OBJECTIVES: Apolipoprotein E (apo E) is known to play an important role in lipoprotein metabolism through its ability to bind to the receptors as a ligand. Three different apo E alleles (epsilon2, epsilon3 and epsilon4) produce six apo E genotypes (epsilon2/2, epsilon2/3, epsilon2/4, epsilon3/3, epsilon3/4 and epsilon4/4). The objective of this study was to investigate an association between apo E gene polymorphism and macroalbuminuria in 167 Korean patients with non-insulin dependent diabetes mellitus (NIDDM).

METHODS: The patients in the macroalbuminuria group (n = 74) represent those in whom 24 h urinary albumin excretion was above 300 mg.
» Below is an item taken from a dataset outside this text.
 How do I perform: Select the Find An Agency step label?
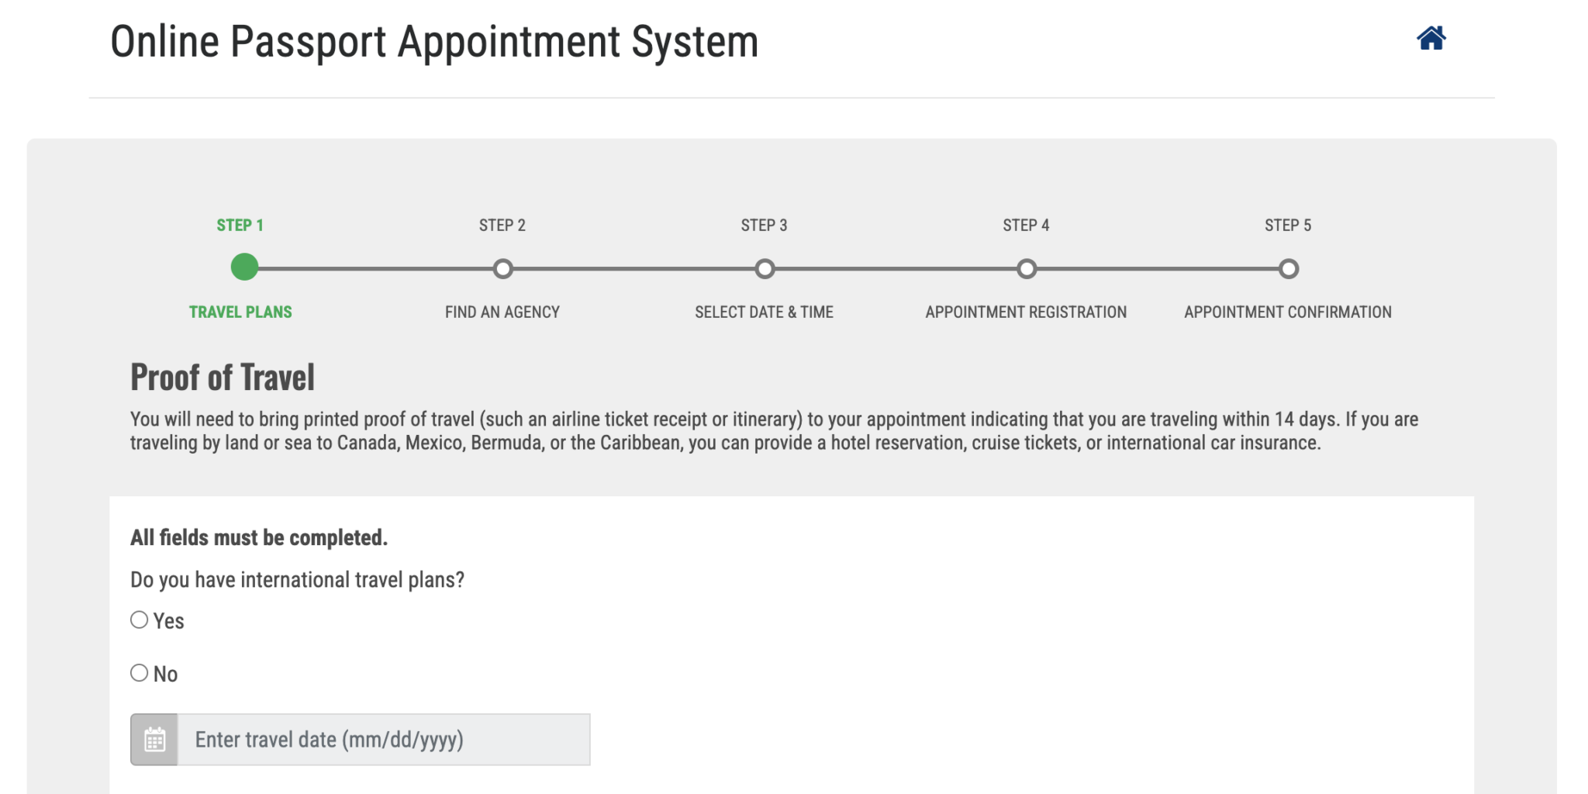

The patients in the normoalbuminuria group (n = 93) represent those in whom 24 h urinary albumin excretion was below 30 mg and serum creatinine levels were less than 1.2 mg/dl. The duration of diabetes in all patients was at least 8 years.
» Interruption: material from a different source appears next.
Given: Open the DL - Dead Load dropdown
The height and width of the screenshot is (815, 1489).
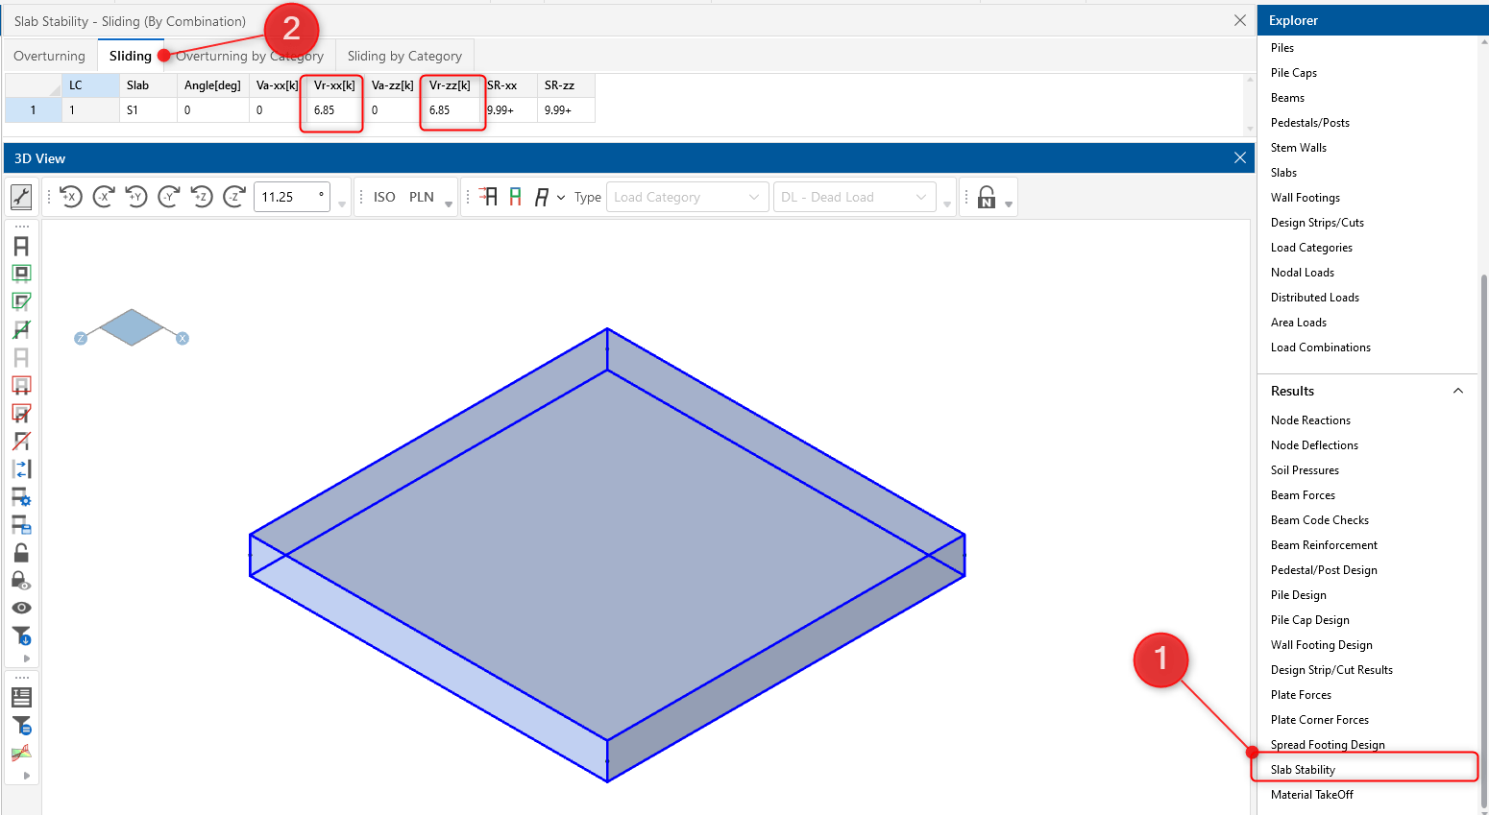Looking at the screenshot, I should (x=853, y=196).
RESULTS: There were no significant differences in terms of age, sex, body mass index, HbA1c, total cholesterol, triglyceride, HDL-cholesterol and LDL-cholesterol between the two groups. In the macroalbuminuria group, the distribution of apo E genotypes revealed epsilon2/2 2 (2.7%), epsilon2/3 14 (18.9%), epsilon2/4 0 (0%), epsilon3/3 47 (63.5%), epsilon3/4 11 (14.9%) and epsilon4/4 0 (0%). In the normoalbuminuria group, the distribution of apo E genotypes revealed epsilon2/2 0 (0%), epsilon2/3 7 (7.5%), epsilon2/4 1 (1.1%), epsilon3/3 72 (77.4%), epsilon3/4 12 (12.9%) and epsilon4/4 1 (1.1%). There was no significant difference in the distribution of apo E genotypes between the two groups. However, there was a significant difference in the allele frequencies, epsilon2 frequency was significantly higher in macroalbuminuria group compared to normoalbuminuria group (12.2% vs 4.3%, P<0.05). Also, we compared apo E carrier frequencies between the two groups. Epsilon2 carrier frequency was significantly higher in macroalbuminuria group compared to normoalbuminuria group (21.6% vs 7.6%, P<0.05). In each group, there was no significant difference in the degree of lipid abnormalities between apo epsilon2 carrier (epsilon2/2, epsilon2/3 genotypes), epsilon3 carrier (epsilon3/3 genotype) and epsilon4 carrier (epsilon3/4, epsilon4/4 genotype).

CONCLUSION: Apo epsilon2 allele and epsilon2 carrier frequencies were significantly higher in macroalbuminuria group. These results suggest that epsilon2 allele may be associated with the development of clinical albuminuria in Korean patients with NIDDM.